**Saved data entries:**
*** Begin section ***
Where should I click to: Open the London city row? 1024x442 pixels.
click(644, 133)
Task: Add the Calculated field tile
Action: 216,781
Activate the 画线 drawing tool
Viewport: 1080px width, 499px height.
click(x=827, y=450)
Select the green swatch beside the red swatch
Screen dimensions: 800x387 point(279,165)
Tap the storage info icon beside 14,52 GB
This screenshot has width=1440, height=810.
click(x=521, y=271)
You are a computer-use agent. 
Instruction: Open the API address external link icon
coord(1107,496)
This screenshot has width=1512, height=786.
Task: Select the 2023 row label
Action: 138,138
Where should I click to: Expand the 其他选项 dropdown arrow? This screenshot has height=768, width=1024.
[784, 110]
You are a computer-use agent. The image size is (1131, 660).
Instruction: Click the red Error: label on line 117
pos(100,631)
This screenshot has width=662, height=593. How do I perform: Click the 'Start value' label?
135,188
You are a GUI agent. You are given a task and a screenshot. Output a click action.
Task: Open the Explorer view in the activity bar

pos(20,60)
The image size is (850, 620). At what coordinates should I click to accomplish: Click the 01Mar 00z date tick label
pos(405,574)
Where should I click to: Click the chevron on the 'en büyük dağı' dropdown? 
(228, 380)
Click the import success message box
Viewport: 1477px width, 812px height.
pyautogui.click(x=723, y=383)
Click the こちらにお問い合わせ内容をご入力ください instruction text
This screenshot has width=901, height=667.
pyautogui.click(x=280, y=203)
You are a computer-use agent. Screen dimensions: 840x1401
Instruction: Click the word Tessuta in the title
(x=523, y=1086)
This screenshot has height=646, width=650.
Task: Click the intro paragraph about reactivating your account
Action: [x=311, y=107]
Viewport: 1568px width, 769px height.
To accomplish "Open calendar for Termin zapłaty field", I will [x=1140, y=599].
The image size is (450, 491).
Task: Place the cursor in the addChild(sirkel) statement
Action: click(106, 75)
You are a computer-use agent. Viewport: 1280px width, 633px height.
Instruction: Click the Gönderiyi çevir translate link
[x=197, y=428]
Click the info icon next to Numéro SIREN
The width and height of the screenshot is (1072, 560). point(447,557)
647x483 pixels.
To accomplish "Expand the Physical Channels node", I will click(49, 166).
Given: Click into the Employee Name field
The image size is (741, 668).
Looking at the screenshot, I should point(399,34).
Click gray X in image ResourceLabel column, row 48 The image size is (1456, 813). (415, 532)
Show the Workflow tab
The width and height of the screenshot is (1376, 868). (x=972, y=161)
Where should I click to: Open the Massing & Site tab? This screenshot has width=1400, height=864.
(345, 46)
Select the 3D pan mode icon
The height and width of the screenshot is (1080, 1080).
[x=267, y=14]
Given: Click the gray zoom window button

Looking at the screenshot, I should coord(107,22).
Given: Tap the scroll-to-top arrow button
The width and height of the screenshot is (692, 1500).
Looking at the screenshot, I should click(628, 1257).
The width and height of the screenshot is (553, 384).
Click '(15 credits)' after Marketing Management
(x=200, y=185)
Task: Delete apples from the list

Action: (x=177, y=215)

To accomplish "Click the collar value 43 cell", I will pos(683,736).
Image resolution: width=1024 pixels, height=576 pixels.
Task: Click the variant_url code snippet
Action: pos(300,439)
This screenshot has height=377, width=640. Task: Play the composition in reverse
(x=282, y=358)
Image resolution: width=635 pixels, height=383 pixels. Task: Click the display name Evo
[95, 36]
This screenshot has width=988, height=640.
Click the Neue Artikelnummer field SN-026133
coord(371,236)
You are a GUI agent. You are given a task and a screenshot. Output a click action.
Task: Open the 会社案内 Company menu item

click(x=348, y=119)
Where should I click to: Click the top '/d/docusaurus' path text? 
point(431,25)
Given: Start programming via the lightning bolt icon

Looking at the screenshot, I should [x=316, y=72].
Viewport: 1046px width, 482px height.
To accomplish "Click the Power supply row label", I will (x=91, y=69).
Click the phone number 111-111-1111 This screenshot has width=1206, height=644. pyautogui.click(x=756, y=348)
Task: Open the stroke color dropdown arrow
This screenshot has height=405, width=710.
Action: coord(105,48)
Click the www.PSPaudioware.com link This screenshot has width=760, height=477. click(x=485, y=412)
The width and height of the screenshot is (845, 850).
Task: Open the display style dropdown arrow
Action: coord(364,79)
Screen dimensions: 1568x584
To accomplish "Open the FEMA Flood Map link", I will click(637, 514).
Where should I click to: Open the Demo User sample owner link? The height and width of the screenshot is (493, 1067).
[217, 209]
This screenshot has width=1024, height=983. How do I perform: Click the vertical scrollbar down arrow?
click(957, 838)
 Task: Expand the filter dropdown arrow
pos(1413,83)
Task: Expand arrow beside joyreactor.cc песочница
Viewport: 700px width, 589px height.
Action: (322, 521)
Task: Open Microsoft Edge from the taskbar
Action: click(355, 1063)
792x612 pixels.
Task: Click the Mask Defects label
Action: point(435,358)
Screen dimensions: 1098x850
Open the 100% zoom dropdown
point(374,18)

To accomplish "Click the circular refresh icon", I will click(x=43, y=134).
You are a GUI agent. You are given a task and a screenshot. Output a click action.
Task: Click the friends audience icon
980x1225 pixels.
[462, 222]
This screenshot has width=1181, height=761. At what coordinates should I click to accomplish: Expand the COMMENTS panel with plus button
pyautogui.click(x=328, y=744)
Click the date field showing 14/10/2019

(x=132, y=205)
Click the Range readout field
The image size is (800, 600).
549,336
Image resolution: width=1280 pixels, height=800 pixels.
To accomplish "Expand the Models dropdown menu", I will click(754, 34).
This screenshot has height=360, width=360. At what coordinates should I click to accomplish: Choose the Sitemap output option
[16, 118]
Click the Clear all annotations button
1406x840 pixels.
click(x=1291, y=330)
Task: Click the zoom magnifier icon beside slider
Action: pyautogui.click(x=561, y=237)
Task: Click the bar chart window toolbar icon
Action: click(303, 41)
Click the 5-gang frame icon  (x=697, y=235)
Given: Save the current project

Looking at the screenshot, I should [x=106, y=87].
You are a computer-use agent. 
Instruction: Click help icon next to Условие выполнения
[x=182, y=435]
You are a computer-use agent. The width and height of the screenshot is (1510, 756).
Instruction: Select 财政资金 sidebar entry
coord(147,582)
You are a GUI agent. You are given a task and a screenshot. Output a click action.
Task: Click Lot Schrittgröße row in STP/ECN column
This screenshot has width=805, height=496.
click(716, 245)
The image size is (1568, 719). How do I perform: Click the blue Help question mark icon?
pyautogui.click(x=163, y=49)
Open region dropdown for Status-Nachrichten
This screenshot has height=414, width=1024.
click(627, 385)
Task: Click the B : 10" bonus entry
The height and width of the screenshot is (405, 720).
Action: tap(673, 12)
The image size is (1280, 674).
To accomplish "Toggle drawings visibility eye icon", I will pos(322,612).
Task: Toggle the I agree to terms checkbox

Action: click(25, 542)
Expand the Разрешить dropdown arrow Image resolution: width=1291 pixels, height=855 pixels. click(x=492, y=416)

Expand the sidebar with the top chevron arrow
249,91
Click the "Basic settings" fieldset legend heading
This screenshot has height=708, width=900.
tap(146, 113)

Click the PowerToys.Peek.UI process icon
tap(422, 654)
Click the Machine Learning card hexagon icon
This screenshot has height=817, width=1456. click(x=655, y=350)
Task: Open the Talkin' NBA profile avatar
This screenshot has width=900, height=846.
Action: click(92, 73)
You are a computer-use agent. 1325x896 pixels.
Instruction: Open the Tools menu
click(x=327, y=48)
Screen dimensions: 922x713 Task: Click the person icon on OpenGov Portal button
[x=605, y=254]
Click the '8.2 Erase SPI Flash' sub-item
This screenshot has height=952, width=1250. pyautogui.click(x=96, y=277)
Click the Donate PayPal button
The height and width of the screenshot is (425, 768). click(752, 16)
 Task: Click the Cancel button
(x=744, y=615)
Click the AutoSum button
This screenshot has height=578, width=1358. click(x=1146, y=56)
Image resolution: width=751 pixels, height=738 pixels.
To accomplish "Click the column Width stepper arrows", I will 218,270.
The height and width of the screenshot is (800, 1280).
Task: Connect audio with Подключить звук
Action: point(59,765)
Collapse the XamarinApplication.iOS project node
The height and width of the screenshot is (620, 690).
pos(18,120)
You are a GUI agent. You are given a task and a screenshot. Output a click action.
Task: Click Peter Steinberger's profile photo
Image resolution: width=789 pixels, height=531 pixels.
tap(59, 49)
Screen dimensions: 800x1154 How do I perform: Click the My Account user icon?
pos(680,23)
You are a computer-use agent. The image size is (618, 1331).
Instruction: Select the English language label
*** End section ***
**What the task requires:**
Output the lines above between the one holding "This screenshot has width=1024, height=983." and the one holding "Task: Expand arrow", inclusive, with nothing before or after them.

**Answer box:**
This screenshot has width=1024, height=983. How do I perform: Click the vertical scrollbar down arrow?
click(957, 838)
 Task: Expand the filter dropdown arrow
pos(1413,83)
Task: Expand arrow beside joyreactor.cc песочница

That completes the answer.